We request that the scope of the review cover both the period of time that the funds were routed to accounts in Qatar, the current arrangement for funds to be routed to U.S. accounts controlled by the Treasury Department, and any other successor mechanism utilized by the Administration to facilitate the sale of Venezuelan oil, custody of these assets, and disbursement of these funds.

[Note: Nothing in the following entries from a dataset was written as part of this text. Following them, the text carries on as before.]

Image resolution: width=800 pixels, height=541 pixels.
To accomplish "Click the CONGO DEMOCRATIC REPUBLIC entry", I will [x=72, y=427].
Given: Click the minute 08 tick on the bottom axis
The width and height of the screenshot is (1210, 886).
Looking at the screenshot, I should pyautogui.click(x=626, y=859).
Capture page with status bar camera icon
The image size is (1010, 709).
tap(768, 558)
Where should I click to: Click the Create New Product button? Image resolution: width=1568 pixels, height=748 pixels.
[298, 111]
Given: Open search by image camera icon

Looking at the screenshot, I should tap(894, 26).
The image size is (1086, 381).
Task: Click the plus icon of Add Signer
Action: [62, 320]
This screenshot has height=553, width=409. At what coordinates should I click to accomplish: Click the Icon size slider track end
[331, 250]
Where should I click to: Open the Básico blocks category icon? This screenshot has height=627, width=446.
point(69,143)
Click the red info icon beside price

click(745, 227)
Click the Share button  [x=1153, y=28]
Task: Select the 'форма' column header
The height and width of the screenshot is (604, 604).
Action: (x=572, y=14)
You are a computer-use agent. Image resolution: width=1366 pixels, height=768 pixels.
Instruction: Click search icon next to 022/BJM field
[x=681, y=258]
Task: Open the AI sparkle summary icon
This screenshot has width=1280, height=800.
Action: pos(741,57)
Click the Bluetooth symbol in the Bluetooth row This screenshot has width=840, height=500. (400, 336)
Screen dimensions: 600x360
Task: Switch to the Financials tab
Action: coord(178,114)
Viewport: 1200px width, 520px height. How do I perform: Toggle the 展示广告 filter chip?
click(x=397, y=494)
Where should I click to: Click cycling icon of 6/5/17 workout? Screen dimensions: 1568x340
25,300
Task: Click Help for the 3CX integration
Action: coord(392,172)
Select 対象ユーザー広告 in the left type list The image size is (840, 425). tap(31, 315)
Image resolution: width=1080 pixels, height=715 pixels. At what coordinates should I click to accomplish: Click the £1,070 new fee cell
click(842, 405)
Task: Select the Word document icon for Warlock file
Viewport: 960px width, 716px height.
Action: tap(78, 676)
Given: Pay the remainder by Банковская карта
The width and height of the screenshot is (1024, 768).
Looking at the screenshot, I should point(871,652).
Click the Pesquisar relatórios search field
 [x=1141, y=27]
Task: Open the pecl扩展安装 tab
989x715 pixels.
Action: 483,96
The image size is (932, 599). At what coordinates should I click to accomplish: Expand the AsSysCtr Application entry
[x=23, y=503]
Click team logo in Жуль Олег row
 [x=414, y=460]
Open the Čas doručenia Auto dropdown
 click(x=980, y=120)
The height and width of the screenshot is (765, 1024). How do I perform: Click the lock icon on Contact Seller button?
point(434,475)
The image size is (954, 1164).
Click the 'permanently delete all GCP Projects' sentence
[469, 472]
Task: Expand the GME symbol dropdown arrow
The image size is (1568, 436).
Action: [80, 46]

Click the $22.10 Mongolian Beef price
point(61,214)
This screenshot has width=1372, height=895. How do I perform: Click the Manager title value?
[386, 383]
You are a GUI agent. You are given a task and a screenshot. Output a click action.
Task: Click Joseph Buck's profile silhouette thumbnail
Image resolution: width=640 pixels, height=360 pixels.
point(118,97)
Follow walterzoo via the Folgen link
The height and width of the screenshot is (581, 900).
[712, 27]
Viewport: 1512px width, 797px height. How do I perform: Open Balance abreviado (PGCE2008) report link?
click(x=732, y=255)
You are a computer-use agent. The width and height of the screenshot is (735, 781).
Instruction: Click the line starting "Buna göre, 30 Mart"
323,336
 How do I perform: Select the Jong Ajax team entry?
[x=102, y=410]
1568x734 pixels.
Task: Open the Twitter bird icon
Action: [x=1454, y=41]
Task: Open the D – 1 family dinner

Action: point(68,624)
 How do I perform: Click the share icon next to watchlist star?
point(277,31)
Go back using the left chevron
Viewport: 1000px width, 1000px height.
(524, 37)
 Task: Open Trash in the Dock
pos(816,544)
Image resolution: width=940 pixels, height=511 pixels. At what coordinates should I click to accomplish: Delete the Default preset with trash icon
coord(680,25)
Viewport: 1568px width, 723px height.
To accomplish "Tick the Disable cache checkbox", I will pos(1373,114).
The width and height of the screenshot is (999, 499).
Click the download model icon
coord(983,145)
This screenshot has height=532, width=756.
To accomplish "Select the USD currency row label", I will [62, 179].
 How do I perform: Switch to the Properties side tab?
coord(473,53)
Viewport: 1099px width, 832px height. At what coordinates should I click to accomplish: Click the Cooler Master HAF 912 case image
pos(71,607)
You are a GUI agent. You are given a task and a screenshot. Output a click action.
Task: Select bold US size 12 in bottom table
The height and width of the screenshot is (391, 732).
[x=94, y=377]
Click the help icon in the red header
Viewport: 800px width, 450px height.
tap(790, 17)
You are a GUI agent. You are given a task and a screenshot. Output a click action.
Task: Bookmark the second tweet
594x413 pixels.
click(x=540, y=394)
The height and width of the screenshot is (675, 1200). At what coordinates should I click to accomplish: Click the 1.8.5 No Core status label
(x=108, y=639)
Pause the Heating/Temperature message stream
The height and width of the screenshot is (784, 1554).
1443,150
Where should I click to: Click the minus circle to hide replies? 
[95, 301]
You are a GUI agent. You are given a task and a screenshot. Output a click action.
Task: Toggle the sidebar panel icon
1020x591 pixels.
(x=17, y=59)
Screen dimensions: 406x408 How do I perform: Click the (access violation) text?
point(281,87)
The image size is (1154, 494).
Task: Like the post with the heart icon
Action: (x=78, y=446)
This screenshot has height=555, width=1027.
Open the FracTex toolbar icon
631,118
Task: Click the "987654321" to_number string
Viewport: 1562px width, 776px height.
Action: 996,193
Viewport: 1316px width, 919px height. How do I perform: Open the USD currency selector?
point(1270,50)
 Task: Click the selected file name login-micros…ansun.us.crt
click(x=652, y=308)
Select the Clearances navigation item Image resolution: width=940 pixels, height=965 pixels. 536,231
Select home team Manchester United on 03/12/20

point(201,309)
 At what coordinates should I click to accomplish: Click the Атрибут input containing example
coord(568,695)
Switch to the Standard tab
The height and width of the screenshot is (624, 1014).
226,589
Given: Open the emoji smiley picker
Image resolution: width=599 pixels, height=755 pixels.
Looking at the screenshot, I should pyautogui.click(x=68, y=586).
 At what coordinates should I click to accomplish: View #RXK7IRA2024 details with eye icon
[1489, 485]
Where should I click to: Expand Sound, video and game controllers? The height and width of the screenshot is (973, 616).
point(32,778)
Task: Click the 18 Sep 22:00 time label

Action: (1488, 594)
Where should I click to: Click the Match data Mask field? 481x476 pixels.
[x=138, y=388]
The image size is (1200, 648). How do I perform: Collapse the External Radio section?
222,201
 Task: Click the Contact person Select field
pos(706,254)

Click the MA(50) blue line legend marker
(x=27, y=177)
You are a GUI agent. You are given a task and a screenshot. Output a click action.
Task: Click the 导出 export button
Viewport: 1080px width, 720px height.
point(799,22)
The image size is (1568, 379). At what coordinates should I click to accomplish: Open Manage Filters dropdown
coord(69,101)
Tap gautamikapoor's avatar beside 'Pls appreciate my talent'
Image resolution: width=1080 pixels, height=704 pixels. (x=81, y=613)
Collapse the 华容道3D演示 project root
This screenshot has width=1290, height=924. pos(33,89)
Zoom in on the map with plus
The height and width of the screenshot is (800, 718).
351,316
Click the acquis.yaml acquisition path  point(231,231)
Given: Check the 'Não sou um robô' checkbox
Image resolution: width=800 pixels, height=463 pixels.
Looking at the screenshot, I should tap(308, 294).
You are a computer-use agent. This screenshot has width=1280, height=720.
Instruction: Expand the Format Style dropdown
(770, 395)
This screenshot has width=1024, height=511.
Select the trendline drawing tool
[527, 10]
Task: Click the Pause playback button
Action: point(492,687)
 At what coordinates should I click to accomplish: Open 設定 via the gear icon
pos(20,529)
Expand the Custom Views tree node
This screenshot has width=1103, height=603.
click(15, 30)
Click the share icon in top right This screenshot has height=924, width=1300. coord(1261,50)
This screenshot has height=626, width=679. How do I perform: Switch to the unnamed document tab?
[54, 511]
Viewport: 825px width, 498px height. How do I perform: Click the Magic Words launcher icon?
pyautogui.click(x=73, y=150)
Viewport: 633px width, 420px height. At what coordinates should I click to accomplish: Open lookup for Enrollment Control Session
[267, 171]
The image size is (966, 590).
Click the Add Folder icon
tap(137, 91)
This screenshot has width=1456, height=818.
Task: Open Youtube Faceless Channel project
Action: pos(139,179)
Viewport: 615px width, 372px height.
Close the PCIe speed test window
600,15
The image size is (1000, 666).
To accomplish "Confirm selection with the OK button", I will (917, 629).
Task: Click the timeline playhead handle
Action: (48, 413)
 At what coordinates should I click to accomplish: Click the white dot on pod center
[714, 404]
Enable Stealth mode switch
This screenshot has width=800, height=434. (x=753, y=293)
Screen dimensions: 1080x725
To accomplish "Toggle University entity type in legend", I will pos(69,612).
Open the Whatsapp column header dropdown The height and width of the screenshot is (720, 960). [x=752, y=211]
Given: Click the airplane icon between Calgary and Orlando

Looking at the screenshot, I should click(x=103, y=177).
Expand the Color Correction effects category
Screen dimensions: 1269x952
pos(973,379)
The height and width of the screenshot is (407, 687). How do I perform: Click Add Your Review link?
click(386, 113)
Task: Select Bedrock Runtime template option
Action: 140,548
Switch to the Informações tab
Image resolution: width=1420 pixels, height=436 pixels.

Accordingly, we request that the GAO's audit include an examination of:
1. The activities of the Department of State, the Department of Energy, the Department of the Treasury, and any other federal government agencies, employees, contractors, or entities funded by the United States involved in implementing the deal and EO 14373;
2. Reports prepared for and provided to the Congress or other government agencies to accompany any licenses issued to support the United States-Venezuela energy deal, including to support oil exploration, trade, support functions, negotiations and upstream investments;
3. Whether and to what extent any individuals or entities who have had sanctions rescinded since January 3, 2026 have participated in or played a role in any part of the deal;
4. The full financial structure of the arrangement, including the identities of the commodity marketers, banks, and other entities engaged to execute the deal, the location and governance of U.S. or foreign controlled accounts, and any fee or compensation arrangements;
5. The process and criteria by which proceeds are disbursed "for the benefit of the American people and the Venezuelan people," including whether any funds have been disbursed, to whom, and on what basis;
6. Whether the deal, or any of its components, presents risks of fraud, waste, abuse, or conflicts of interest, including with respect to any private entities involved in its execution;
7. An assessment of compliance with U.S. laws, including the Antideficiency Act and;
8. Recommendations for legislative or administrative action. We additionally ask that you notify us, as soon as practicable, if you determine that access to information has been unreasonably delayed or denied by any Federal department, agency, employee, or contractor or entity funded by or subject to licenses from the United States involved in implementing the United States-Venezuela energy deal.
Thank you for your attention to this important matter. Please contact Sid Ravishankar at [email protected] with the Subcommittee on the Western Hemisphere with any questions or concerns about this request.